28

I know that x87 has higher internal precision, which is probably the biggest difference that people see between it and SSE operations. But I have to wonder, is there any other benefit to using x87? I have a habit of typing -mfpmath=sse automatically in any project, and I wonder if I'm missing anything else that the x87 FPU offers.

John Saunders
  • 160,644
  • 26
  • 247
  • 397
Tom
  • 10,689
  • 4
  • 41
  • 50

5 Answers5

24

For hand-written asm, x87 has some instructions that don't exist in the SSE instruction set.

Off the top of my head, it's all trigonometric stuff like fsin, fcos, fatan, fatan2 and some exponential/logarithm stuff.

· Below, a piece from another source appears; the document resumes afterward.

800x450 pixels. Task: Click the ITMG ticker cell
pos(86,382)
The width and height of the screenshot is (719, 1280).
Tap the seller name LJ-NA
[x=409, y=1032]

With gcc -O3 -ffast-math -mfpmath=387, GCC9 will still actually inline sin(x) as an fsin instruction, regardless of what the implementation in libm would have used. (https://godbolt.org/z/Euc5gp).

MSVC calls __libm_sse2_sin_precise when compiling for 32-bit x86.


If your code spends most of the time doing trigonometry, you may see a slight performance gain or loss if you use x87, depending on whether your standard math-library implementation using SSE1/SSE2 is faster or slower than the slow microcode for fsin on whatever CPU you're using.

CPU vendors don't put a lot of effort into optimizing the microcode for x87 instructions in the newest generations of CPUs because it's generally considered obsolete and rarely used. (Look at uop counts and throughput for complex x87 instructions in Agner Fog's instruction tables in recent generations of CPUs: more cycles than in older CPUs). The newer the CPU, the more likely x87 will be slower than many SSE or AVX instructions to compute log, exp, pow, or trig functions.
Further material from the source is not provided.